Objectives:
(1) According to the advertising agreement text, what may Avocadough Toast place in lieu of a refund?
(2) Continue the advertising agreement text with the next clause that follows its last sentence.

LIMITATION ON DAMAGES
IN NO EVENT WILL Avocadough Toast BE LIABLE TO ADVERTISER FOR ANY SPECIAL, INCIDENTAL, OR CONSEQUENTIAL DAMAGES, WHETHER BASED ON BREACH OF CONTRACT, TORT (INCLUDING NEGLIGENCE) OR OTHERWISE, IRRESPECTIVE OF WHETHER SUCH DAMAGES WERE FORESEEABLE OR WHETHER Avocadough Toast HAS BEEN ADVISED OF THE POSSIBILITY OF SUCH DAMAGE. UNDER NO CIRCUMSTANCES SHALL Avocadough Toast BE LIABLE TO ADVERTISER OR ANY THIRD PARTIES FOR AN AMOUNT GREATER THAN THE AMOUNTS RECEIVED HEREUNDER. IN LIEU OF REFUND, Avocadough Toast SHALL BE PERMITTED TO CAUSE THE PLACEMENT OF “MAKE-GOOD” ADVERTISING, IF THE “MAKE-GOOD” ADVERTISING IS PROVIDED WITHIN A COMMERCIALLY REASONABLE PERIOD OF TIME AFTER THE LIABILITY HAS ACCRUED.
Advertiser may not assign this Agreement, in whole or in part, without Avocadough Toast’s written consent. Any attempt to assign this Agreement without such consent will be null and void.

Source material:

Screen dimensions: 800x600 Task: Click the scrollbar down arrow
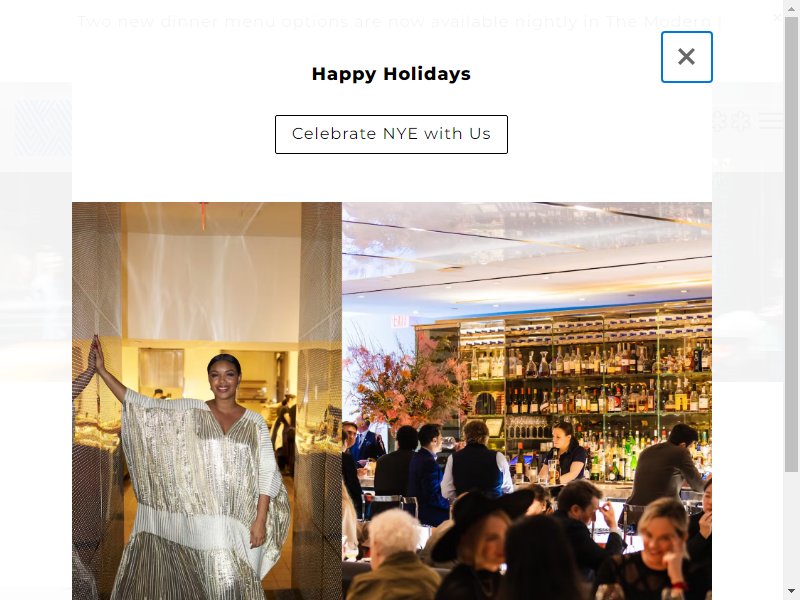[x=791, y=591]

Task responses:
(1) "Make-good" advertising, provided within a commercially reasonable period of time after the liability has accrued.

(2)
GOVERNING LAW AND DISPUTES
The validity of this Agreement, its interpretation and any disputes arising from, or relating in any way to, this Agreement or the relationship of the parties, shall be governed by the law of the State of New York without regard to conflicts of law principles. All disputes controversies or claims, regardless of their form or nature, including, without limitation, any claim arising out of, in connection with, or in relation to the formation, interpretation, performance or breach of this Agreement, possessed by the Advertiser shall be resolved exclusively by arbitration conducted in the State of New York before a single arbitrator, in accordance with this provision and the American Arbitration Association’s (“AAA”) Rules for the Resolution of Commercial Disputes. The parties agree, notwithstanding the AAA rules regarding discovery, that each party shall have the right to propound reasonable requests for discovery, and shall have the right to conduct up to three (3) depositions. The arbitrator shall have the power on the motion of a party for good cause to either limit discovery or permit additional depositions. Judgment upon any award rendered by the arbitrator may be entered by any state or Federal court located in the State of New York. Any filing or administrative fee shall be initially advanced by the party commencing the arbitration subject to reallocation by the arbitrator. The prevailing party in such arbitration, as determined by the arbitrator, and in any enforcement or other court proceedings, shall be entitled to the extent permitted by law, to reimbursement by the other party for all of the prevailing party’s costs, expenses and attorneys’ fees.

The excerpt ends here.